(Records to process Opens)
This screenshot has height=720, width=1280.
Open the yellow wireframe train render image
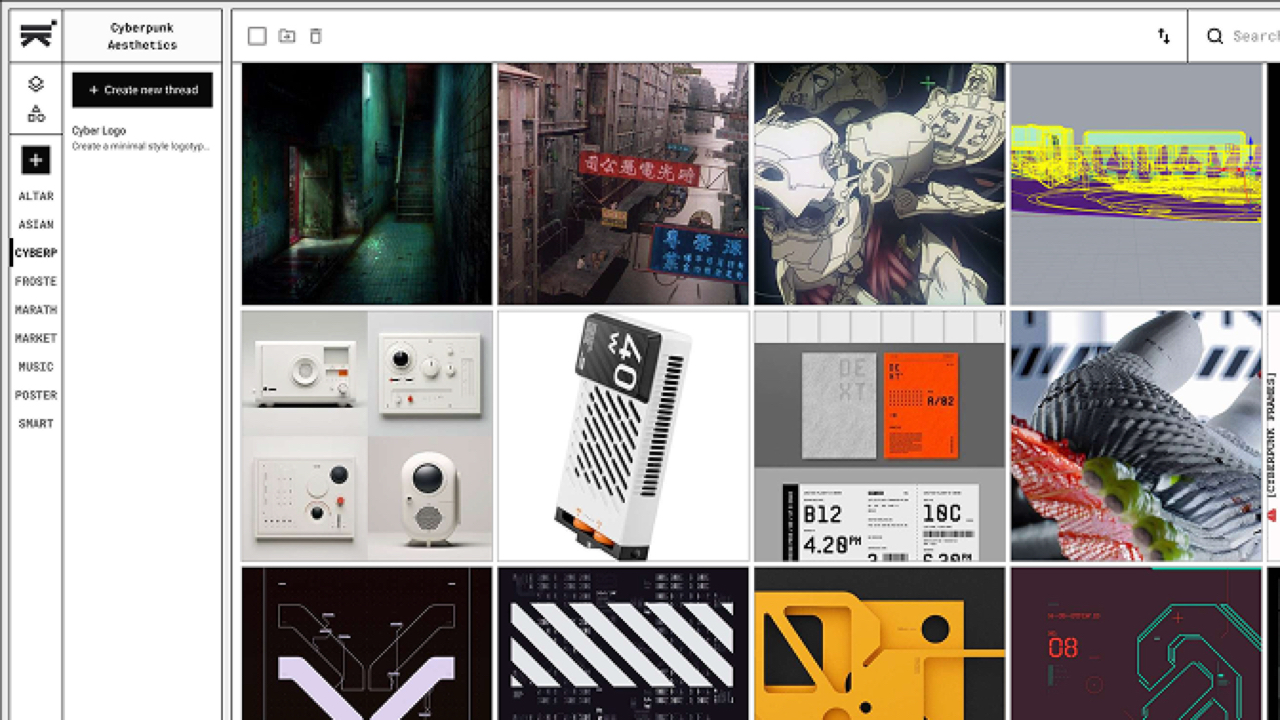tap(1135, 184)
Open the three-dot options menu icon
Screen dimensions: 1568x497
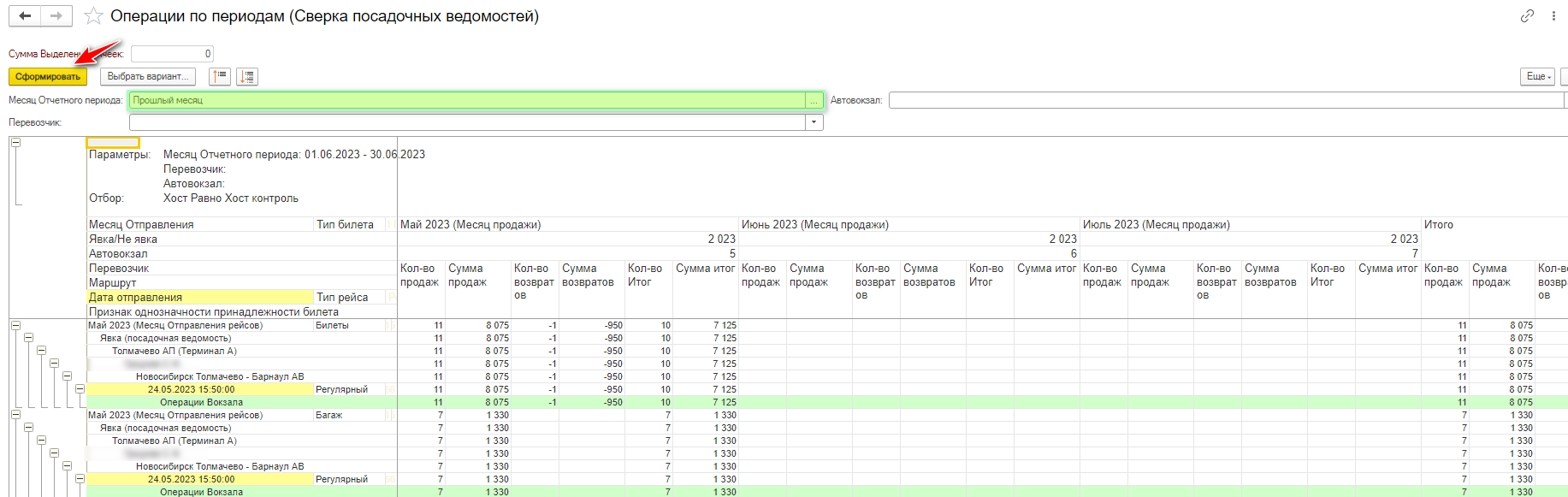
(Records to process Closes)
Exercise prompt: Leaving the pictures aside, give back all the records exactly as they are.

Your solution:
This screenshot has height=720, width=1280.
Open the yellow wireframe train render image
tap(1135, 184)
Open the three-dot options menu icon
Screen dimensions: 1568x497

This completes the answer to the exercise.